> _Gestellte Aufgabe_
Zitiere sämtliche folgenden Datensätze Zeile für Zeile und ohne jede Änderung.
--- Aufgeführte Datensätze ---
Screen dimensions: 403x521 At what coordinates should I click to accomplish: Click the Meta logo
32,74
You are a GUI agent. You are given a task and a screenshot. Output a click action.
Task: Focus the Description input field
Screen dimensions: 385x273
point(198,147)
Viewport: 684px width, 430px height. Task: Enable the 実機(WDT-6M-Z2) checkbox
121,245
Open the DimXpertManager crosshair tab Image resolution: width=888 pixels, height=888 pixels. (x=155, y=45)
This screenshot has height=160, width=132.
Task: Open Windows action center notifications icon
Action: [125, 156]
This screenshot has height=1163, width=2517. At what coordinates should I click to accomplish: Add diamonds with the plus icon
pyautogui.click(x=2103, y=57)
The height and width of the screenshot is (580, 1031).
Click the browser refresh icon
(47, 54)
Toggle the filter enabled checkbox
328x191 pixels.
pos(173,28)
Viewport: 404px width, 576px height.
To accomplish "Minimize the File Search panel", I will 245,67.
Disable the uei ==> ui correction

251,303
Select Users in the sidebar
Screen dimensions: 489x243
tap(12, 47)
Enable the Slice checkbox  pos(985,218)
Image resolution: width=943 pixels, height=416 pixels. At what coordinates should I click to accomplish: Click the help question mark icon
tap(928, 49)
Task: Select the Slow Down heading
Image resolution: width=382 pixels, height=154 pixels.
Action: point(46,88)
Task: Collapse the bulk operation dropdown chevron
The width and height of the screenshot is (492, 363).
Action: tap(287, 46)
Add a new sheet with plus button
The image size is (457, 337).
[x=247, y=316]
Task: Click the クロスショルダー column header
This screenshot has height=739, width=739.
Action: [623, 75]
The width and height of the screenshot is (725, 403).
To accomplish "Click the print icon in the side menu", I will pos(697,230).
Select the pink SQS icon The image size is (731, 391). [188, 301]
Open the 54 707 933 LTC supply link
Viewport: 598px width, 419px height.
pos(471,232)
---
> _Endergebnis_
Screen dimensions: 403x521 At what coordinates should I click to accomplish: Click the Meta logo
32,74
You are a GUI agent. You are given a task and a screenshot. Output a click action.
Task: Focus the Description input field
Screen dimensions: 385x273
point(198,147)
Viewport: 684px width, 430px height. Task: Enable the 実機(WDT-6M-Z2) checkbox
121,245
Open the DimXpertManager crosshair tab Image resolution: width=888 pixels, height=888 pixels. (x=155, y=45)
This screenshot has height=160, width=132.
Task: Open Windows action center notifications icon
Action: [125, 156]
This screenshot has height=1163, width=2517. At what coordinates should I click to accomplish: Add diamonds with the plus icon
pyautogui.click(x=2103, y=57)
The height and width of the screenshot is (580, 1031).
Click the browser refresh icon
(47, 54)
Toggle the filter enabled checkbox
328x191 pixels.
pos(173,28)
Viewport: 404px width, 576px height.
To accomplish "Minimize the File Search panel", I will 245,67.
Disable the uei ==> ui correction

251,303
Select Users in the sidebar
Screen dimensions: 489x243
tap(12, 47)
Enable the Slice checkbox  pos(985,218)
Image resolution: width=943 pixels, height=416 pixels. At what coordinates should I click to accomplish: Click the help question mark icon
tap(928, 49)
Task: Select the Slow Down heading
Image resolution: width=382 pixels, height=154 pixels.
Action: point(46,88)
Task: Collapse the bulk operation dropdown chevron
The width and height of the screenshot is (492, 363).
Action: tap(287, 46)
Add a new sheet with plus button
The image size is (457, 337).
[x=247, y=316]
Task: Click the クロスショルダー column header
This screenshot has height=739, width=739.
Action: [623, 75]
The width and height of the screenshot is (725, 403).
To accomplish "Click the print icon in the side menu", I will pos(697,230).
Select the pink SQS icon The image size is (731, 391). [188, 301]
Open the 54 707 933 LTC supply link
Viewport: 598px width, 419px height.
pos(471,232)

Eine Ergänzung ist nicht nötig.